*** Input data ***
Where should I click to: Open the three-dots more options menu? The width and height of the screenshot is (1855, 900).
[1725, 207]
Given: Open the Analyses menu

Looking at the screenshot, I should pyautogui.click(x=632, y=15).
*** End of Input data ***
*** Input data ***
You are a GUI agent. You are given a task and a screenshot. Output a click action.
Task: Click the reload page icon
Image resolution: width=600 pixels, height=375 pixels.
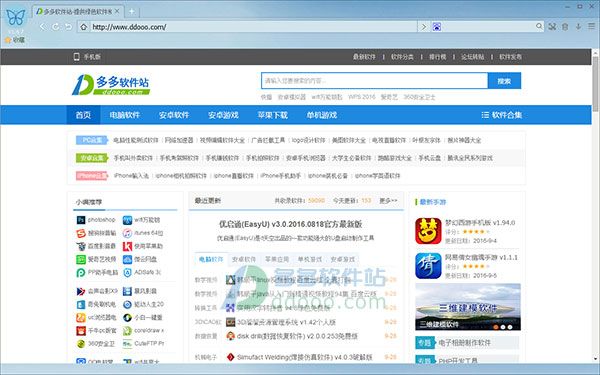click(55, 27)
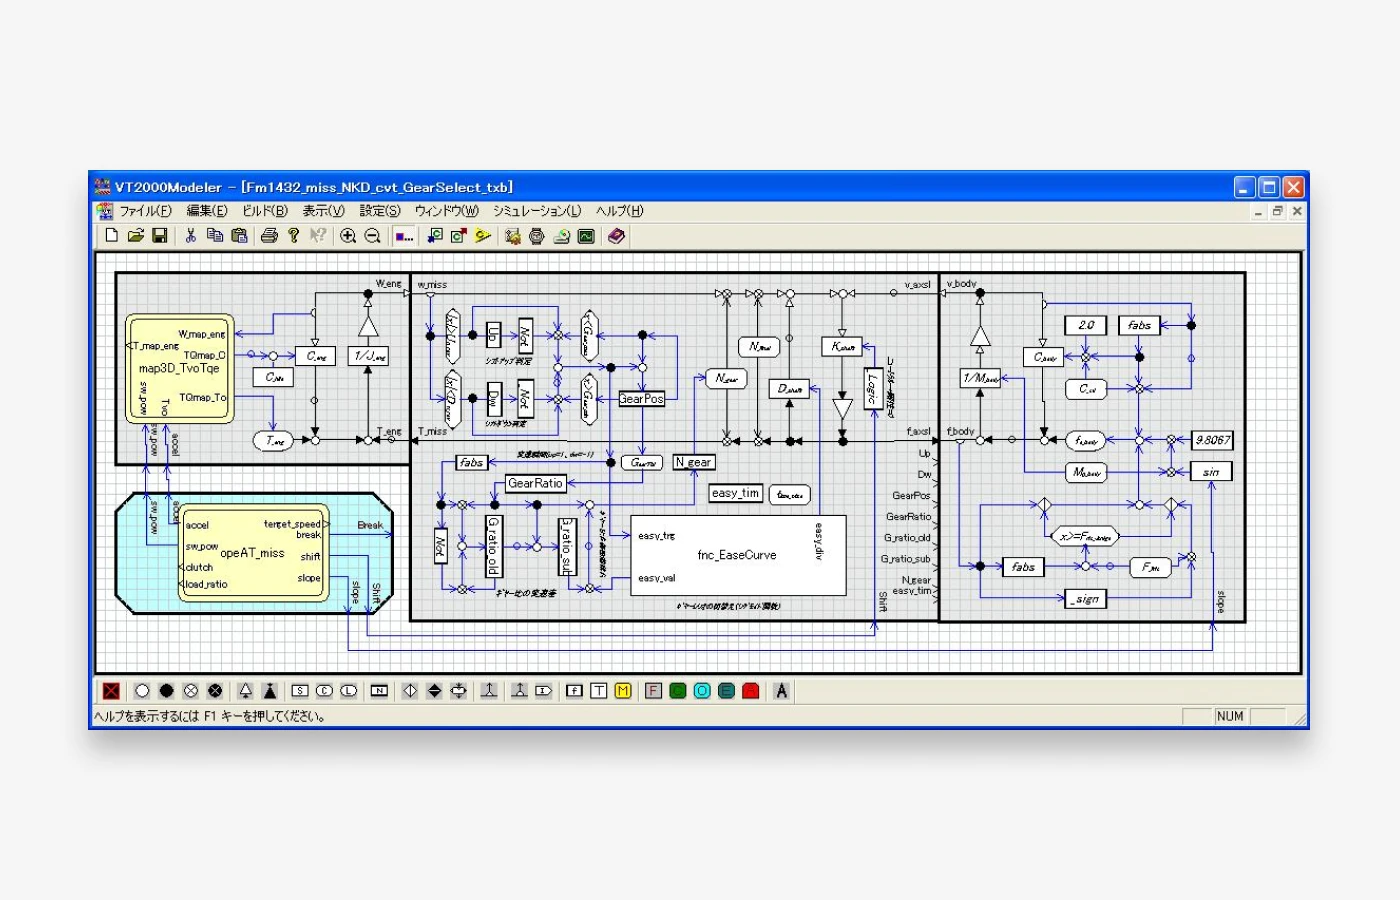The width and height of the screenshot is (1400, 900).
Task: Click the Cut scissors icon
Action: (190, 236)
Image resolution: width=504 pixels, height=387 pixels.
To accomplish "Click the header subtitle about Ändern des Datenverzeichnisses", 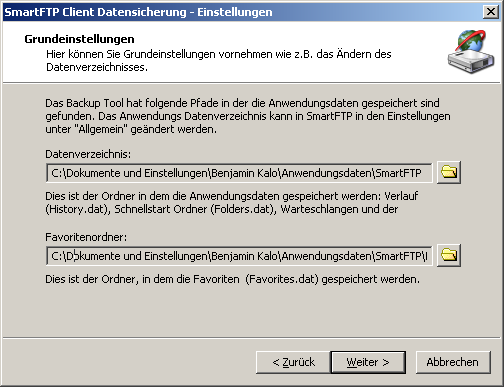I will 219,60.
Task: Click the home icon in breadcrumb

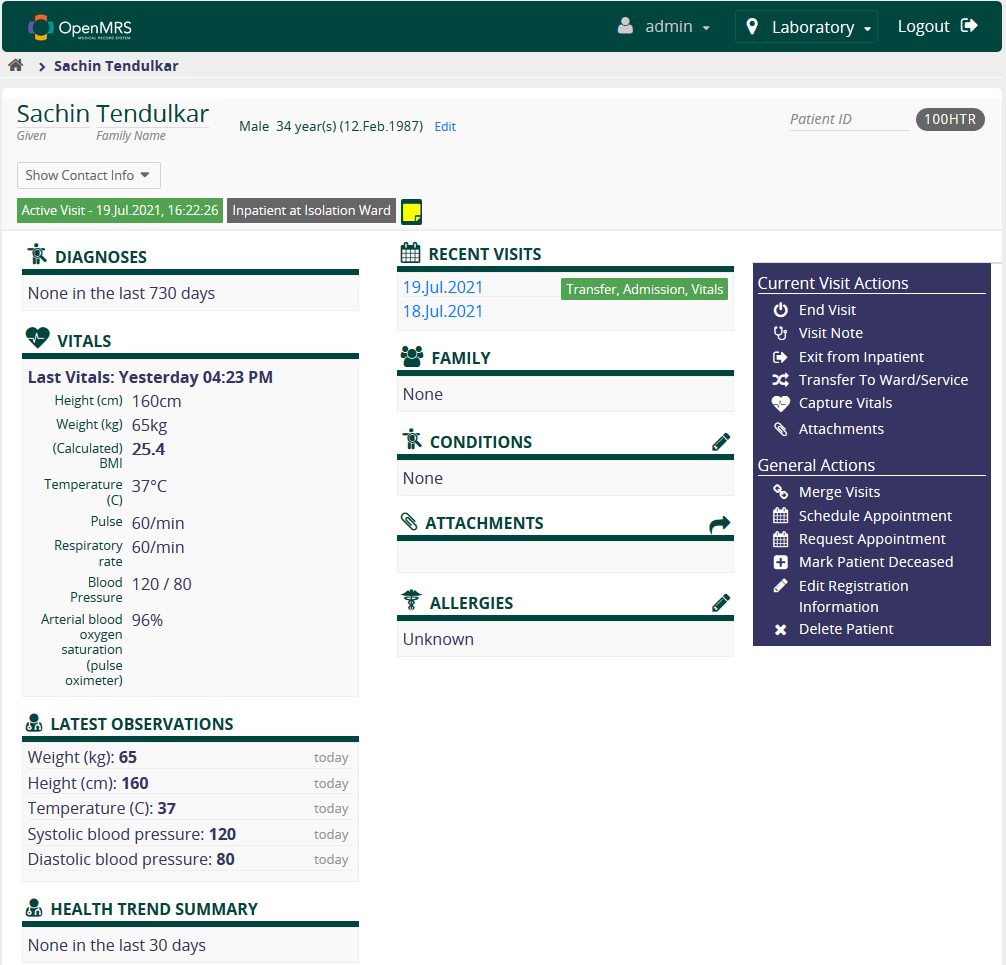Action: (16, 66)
*** End of Input data ***
*** Input data ***
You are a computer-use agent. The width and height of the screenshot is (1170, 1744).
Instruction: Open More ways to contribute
*** End of Input data ***
* **The task**
Show each line in the entries that holds the string "agent".

* **Solution to the exercise**
You are a GUI agent. You are given a task and a screenshot. Output a click action.
You are a computer-use agent. The width and height of the screenshot is (1170, 1744).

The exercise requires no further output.